Dragon Cloud Dojo will close its operations in Pahrump on March 1. The dojo has been a fixture in Pahrump since it moved here in November of 2004 and is owned by Jose Hernandez, who is a master karate instructor and seventh degree black belt. He has been practicing the martial arts since 1963.
Hernandez said he wasn’t leaving karate, just a certain aspect of it, which he called the “business of karate.”
“Karate is in my blood,” he said. “I am retiring only from the business end of karate. An example of the business end is negotiating credit card transfer rates, paying state taxes, or negotiating rents. All that is the business of karate, but that’s not karate.”

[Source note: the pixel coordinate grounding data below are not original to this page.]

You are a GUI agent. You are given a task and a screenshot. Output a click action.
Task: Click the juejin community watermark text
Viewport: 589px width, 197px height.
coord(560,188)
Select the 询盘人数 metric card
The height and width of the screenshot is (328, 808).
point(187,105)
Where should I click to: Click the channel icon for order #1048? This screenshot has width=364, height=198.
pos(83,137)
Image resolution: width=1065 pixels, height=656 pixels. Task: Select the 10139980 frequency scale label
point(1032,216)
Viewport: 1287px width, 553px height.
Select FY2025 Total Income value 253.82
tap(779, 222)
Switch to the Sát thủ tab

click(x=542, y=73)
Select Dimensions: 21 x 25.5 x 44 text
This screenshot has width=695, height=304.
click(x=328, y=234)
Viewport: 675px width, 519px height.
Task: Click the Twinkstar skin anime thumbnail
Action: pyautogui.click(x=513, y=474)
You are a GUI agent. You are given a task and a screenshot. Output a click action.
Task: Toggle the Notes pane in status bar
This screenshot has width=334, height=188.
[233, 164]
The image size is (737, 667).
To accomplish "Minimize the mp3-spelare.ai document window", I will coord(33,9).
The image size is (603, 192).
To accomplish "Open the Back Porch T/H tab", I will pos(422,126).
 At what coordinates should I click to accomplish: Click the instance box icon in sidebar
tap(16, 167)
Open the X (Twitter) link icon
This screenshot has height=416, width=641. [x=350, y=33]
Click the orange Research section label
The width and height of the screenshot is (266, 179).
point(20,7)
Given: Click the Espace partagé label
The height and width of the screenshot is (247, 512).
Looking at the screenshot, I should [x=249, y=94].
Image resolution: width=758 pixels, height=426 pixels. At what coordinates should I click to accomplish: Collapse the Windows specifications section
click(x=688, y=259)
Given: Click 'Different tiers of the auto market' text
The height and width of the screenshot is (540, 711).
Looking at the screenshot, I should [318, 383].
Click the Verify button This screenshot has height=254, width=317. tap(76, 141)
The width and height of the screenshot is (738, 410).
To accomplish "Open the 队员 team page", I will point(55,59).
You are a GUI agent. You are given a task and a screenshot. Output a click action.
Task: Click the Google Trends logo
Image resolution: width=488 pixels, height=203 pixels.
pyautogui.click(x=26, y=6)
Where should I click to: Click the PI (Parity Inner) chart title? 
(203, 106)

He said although he hates the business end of karate, it still was hard for him to make this decision.
“There is never a good time to end a business like this because I have so many wonderful students who have been like family to me,” Hernandez said. “I also want to complete projects that I have been working on for ten years. I have this virtual dojo I want up and running. It’s a site where people can learn karate from me and I will travel to test them. I would enjoy that. So I have this bucket list that I still want to complete.”
He said he will still teach his serious students that are either brown belts or black wanting to go further.
As far as turning the dojo over to one of his students, it wasn’t in the cards.
“I have one student, Andrew Gonzalez, who is working on his second degree black belt, but he has a life,” the karate master said. “He still has to finish college and has other things. I am not going to say to him that my life and plans are better for him than his plans. He could definitely make a living, but he won’t be rich. That was never my goal either. I am very thankful that I have been blessed to be able to make a living at what I do. There really is no reason for the dojo to close other than I don’t want to pay more rent and I am ready to retire the business for that was the sign to do so.”
Gonzalez was surprised with the decision.
“It never is the right time to close such a business,” Gonzalez said. “I support his decision though. He did discuss the business end with me and I know he will be working with me still, but the details still need to be worked out and are up in the air.”
At the moment, Gonzalez is training students at the NyE Communities Coalition and he hopes to expand his students there.
Details like where will Hernandez conduct his scaled-down version of his business has not been worked out, at the time of this interview.
To Gonzalez though, the dojo was much more than karate.
“When I had rough times in my life, I would go to the dojo,” Gonzalez said. “There is an extreme sense of family. I met a lot of friends through there, and a lot of family.”
He said he was saddened by the decision.
“I guess this is a path of life,” he said. “I had meditated on this and I consider this a sign. I was looking for another place to train for my mixed martial arts fighting. This was a sign to go to Las Vegas for my training. I attend school in Las Vegas and so I am going to fight at the UFC gym.
Reagan Adams, a brown belt who has been taking karate for five years, was also surprised at the closing and was worried she wouldn’t be able to finish her black belt. Adams said she will be ready to test for her black belt long before she turns 16 (Hernandez issues black belts only to 16 year olds and up).
“My entire life is karate,” she said. “I was shocked at first and then sensei (teacher) told us he will still teach the serious candidates studying for their black belt. I was then OK with it.”
Hernandez will be missed, for he was more than a karate instructor. His kids appeared at community functions for many years, inspiring others to reach for their potential.